==== Text section ====

Ethnic Roma political party in North Macedonia

The Party for the Full Emancipation of the Roma of Macedonia (Партија за целосна еманципација на Ромите од Македонија, Partija za Celosna Emancipacija na Romite od Makedonija, PCERM) is a political party in North Macedonia representing the Roma minority.

==History==
Established in 1990 by Faik Abdi, the PCERM contested the 1990 parliamentary elections at a time when Macedonia was still part of Yugoslavia. It ran alone in some areas and in alliance with the Socialist Party in others, the latter alliance winning a single seat, taken by Abdi. It ran alone in the 1994 elections, receiving 0.7% of the vote and winning one seat. During the 1994–98 parliamentary term it was represented in the Assembly by Abdi and Amdi Bajram. Reportedly, in the 1990s, leaders of the PCERM called for the establishment of an independent Romani state, "Romanistan".

The 1998 elections saw the party run in an alliance with the Socialist Party, the Democratic Party of Turks, the Democratic Progressive Party of Roma in Macedonia and the Party of Democratic Action of Macedonia. Despite finishing sixth with 4.7% of the national vote, the alliance failed to win a single seat. The PCERM contested the 2002 elections alone, but received just 0.2% of the vote and remained seatless.

The party did not contest the 2006 elections. However, it returned to run in the 2008 elections as part of the For a Better Macedonia coalition led by VMRO-DPMNE. The alliance won the election, taking 63 of the 120 seats in the Assembly.

However, prior to the 2011 elections, the PCERM joined the Social Democratic Union (SDSM)-led alliance, State Election Commission which lost the election to the VMRO-DPMNE coalition. It remained part of the SDSM alliance for the 2014 elections, again losing to VMRO-DPMNE.

==== Data excerpts ====

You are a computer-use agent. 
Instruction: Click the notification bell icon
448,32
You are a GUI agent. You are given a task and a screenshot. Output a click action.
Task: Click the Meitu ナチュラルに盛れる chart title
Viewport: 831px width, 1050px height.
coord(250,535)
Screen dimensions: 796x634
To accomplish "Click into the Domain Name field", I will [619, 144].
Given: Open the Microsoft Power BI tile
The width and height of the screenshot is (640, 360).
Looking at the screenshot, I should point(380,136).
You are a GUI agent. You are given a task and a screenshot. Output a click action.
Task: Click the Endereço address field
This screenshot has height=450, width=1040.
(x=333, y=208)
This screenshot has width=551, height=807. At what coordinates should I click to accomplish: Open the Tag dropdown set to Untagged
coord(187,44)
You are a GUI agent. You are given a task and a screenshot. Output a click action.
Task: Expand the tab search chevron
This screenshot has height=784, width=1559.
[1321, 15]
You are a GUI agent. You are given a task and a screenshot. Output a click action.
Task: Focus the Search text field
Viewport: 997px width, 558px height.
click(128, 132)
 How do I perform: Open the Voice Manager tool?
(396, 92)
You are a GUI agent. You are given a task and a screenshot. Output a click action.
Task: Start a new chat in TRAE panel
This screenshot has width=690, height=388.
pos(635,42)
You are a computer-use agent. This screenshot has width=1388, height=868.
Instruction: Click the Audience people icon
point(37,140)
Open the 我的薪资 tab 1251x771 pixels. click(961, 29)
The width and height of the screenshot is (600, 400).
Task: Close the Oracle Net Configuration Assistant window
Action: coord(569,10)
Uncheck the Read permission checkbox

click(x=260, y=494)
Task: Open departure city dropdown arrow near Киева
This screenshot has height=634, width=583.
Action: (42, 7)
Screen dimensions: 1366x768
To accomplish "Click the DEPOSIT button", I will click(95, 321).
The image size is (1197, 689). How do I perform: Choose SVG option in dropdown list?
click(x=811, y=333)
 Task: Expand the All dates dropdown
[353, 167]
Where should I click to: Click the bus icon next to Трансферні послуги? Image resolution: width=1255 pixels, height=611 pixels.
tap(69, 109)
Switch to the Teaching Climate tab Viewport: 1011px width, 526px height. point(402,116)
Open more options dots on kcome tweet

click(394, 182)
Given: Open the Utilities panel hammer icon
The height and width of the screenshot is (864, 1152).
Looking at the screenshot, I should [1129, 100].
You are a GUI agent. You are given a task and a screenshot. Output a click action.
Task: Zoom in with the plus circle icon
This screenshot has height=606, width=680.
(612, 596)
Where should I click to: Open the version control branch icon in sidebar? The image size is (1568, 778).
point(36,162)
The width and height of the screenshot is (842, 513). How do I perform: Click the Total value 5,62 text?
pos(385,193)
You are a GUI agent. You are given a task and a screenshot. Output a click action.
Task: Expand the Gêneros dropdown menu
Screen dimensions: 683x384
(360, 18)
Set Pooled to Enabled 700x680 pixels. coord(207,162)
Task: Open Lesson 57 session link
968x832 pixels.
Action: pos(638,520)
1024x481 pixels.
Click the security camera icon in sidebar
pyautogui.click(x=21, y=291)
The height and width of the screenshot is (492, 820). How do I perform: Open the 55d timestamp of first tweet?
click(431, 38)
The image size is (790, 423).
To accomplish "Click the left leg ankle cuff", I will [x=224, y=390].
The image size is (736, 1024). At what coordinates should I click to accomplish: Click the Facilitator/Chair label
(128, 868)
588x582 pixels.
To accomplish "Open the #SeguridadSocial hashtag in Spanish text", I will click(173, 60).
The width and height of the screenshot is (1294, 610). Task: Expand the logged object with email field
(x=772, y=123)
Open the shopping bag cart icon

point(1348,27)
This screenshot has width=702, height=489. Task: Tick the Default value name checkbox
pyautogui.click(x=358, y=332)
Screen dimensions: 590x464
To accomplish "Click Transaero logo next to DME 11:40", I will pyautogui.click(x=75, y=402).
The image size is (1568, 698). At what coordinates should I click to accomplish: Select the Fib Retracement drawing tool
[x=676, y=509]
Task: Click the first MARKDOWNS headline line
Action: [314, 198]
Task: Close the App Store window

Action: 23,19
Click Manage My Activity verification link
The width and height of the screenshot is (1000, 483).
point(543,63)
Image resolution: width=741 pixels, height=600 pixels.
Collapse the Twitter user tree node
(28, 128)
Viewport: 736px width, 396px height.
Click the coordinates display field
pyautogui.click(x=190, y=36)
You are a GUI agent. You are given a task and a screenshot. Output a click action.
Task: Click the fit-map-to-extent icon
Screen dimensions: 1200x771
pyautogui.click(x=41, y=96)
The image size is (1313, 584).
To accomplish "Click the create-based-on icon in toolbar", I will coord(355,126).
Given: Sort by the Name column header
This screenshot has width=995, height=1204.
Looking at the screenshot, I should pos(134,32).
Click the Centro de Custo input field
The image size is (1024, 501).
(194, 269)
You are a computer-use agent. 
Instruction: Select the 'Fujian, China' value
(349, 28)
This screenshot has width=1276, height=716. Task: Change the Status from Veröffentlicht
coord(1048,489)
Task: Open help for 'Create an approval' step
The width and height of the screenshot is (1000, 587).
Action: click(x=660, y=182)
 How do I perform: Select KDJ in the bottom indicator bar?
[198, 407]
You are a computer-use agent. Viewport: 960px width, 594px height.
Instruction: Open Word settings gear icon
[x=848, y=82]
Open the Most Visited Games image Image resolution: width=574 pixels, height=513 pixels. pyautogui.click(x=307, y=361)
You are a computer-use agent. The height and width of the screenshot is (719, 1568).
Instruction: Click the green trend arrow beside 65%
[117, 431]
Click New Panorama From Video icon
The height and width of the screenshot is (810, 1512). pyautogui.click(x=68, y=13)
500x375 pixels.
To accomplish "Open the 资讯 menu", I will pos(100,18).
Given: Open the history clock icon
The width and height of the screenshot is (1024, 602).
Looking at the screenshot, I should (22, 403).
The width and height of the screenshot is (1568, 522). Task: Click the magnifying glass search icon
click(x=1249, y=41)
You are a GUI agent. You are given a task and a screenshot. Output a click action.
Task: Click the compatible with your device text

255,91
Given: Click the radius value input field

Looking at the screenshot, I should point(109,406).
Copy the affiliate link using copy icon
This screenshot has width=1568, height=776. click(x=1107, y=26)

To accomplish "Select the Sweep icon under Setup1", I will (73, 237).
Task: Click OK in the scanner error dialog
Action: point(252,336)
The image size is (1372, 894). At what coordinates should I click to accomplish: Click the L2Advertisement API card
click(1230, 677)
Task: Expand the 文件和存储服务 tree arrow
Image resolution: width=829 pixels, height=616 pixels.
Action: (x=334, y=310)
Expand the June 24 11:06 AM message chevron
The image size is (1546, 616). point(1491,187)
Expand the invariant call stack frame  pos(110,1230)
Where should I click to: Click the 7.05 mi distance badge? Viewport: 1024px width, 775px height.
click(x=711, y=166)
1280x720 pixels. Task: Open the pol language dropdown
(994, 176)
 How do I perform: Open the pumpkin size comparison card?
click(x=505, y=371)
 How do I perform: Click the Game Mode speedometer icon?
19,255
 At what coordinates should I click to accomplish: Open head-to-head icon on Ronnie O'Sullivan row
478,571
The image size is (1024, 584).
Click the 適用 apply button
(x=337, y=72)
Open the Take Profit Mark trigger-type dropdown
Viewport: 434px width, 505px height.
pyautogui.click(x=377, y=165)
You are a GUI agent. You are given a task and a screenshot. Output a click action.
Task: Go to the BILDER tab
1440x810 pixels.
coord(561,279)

====

## Task item
According to the text on the Roma party, what share of the vote did the party receive when it ran alone in the 1994 elections? Rely only on the text, not on the data.

## Your response
It received 0.7% of the vote.